Friday, September 20, 2024

Channel 4 star, 50, is missing as police launch desperate search saying they are ‘increasingly concerned for her welfare’

Police have launched a desperate search for a missing Channel 4 star, with officers saying they are ‘increasingly concerned for her welfare’.

Katherine Watson, often known as Katie, became a recognisable community figure after appearing in the TV series Geordie Hospital, which focused on her work as a chaplain at the RVI and Freeman.

The 50-year-old has been missing from the Newcastle area since early Thursday afternoon.

Thousands have shared the initial police appeal to find her, with many who experienced her care and support at Newcastle Hospitals expressing heartfelt messages of hope that she is found safe soon.

One retired doctor who worked with her at the hospital said on social media: ‘For many of us at Newcastle Hospitals she was our rock during the worst parts of the Covid Pandemic.’ 

Katherine Watson, often known as Katie, became a recognisable community figure after appearing in the TV series Geordie Hospital, which focused on her work as a chaplain at the RVI and Freeman

Another described her as ‘one of the most wonderful women I have had the pleasure of knowing’.

A Royal Military Police veteran who served in conflict zones such as in the Balkans and Northern Ireland, she charmed viewers across the North East and beyond during the television programme – and many of those viewers have also expressed their sadness that she is missing and hope she is found safely.

Ahead of the first series of Channel 4’s Geordie Hospital in 2022, she spoke movingly about the role of hospital chaplains.

She said: ‘We try to help in so many ways, from helping get hold of food bank vouchers for someone or baptising a baby which might be likely to die in a few hours or moving a little one down to the chapel of rest – there really is so much in our remit.’

Her family and the police continue to be concerned for her welfare and searches to find her remain underway. Katherine, 50, is a white woman, around 5ft 6ins in height, of slim build, and has short light grey hair.

She was last seen in the Heaton Road area of Newcastle at around 1pm on Thursday September 19. She has links to Heaton and Jesmond but may have travelled further afield.

Northumbria Police has appealed police to the public for information on her whereabouts to ensure she is safe and well. 

Katherine was last seen wearing a green hat, a back pack, with dark trousers and a dark hooded top.
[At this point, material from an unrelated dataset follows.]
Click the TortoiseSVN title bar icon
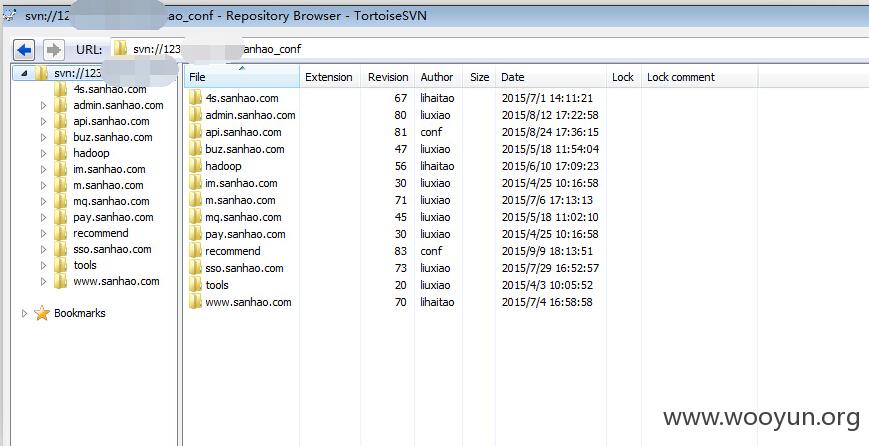Image resolution: width=869 pixels, height=446 pixels. pyautogui.click(x=9, y=15)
She has a number of tattoos on her arms, as well as a military tattoo on her chest.

In the leadup to hear appearance on Geordie Hospital, Katherine told The Church of England: ‘Our department motto is “for everything else there’s a chaplain”.

‘We only have two things to offer, the gifts of time and presence, but we give them whole heartedly.
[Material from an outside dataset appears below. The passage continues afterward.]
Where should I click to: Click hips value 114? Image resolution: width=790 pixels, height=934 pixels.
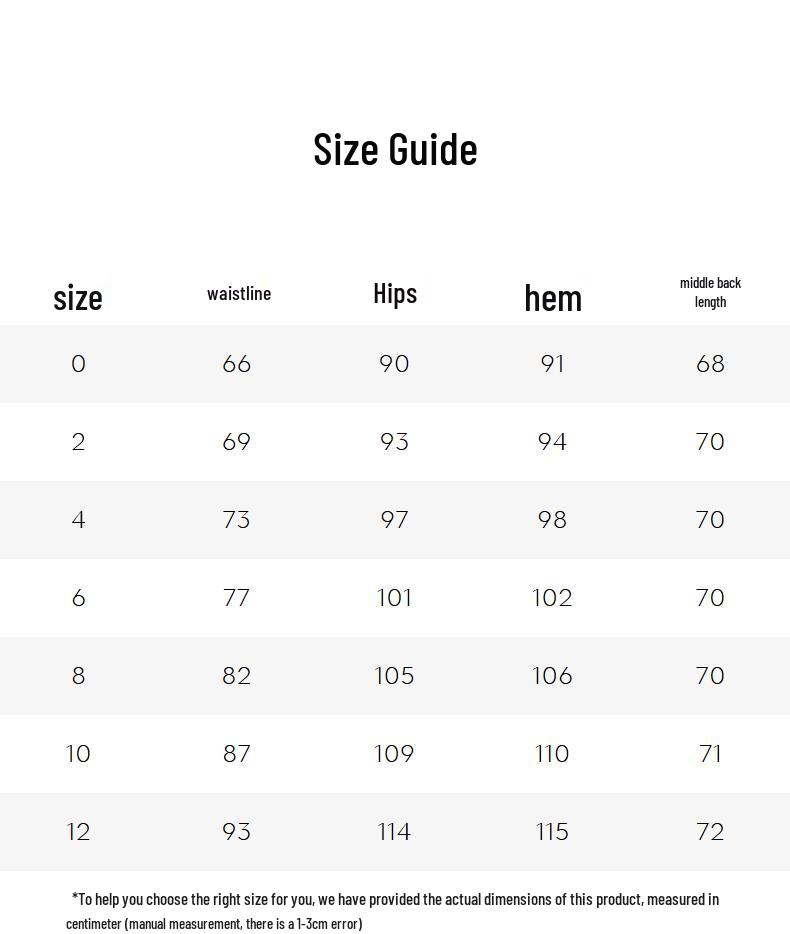tap(394, 832)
‘We provide chaplaincy 24/7, 365 days a year, and during the pandemic we never went away.’

Her team included chaplains from various world views and beliefs including Muslims, Jews, Sikhs, Hindus, and Humanists.
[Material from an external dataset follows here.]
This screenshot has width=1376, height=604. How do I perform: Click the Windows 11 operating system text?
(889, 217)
‘This role isn’t for everyone, and people would need to spend time with us to understand the complexity and diversity of what we are called to do,’ she added.

‘Healthcare Chaplaincy is a very specific calling and requires a great deal of resilience and life experience.’

She certainly has life experience and served in Bosnia in the 1990s, as part of the Royal Military Police.

‘Once you have seen genocide first hand on the streets of a European country,’ she explained.

‘There is nothing left in the world that can faze you after that.

‘I have seen the worst of humanity and I have seen, and continue to see, the very best of it.’

The Channel 4 documentary was a six-part series, which began on 17 January, and followed the Newcastle-Upon-Tyne Hospitals NHS Foundation Trust’s staff through a shift, featuring a cast from porters to surgeons, to dental nurses to chaplains.

‘The show reflects some of what we do, but not all of it,’ she said.

‘So much of what we do is so sensitive and so very private to the people we serve that it was not possible to show all of what we do day in day out.

‘The work we do is often very distressing and disturbing and that was not appropriate to show on television in this show.’

Work for the chaplaincy team includes everything from running a clothes bank and distributing foodbank vouchers, to involvement in police identification on the deceased, and sitting on ethics committees.

After 14 years in the job, there has never been a typical day. Katherine joked: ‘Write a plan and then rip it up!’

Katherine, or anyone who knows her whereabouts, is asked to contact police by sending a direct message on social media, using the live chat function or report forms on our website, or by calling 101 quoting reference: NP-20240919-0717.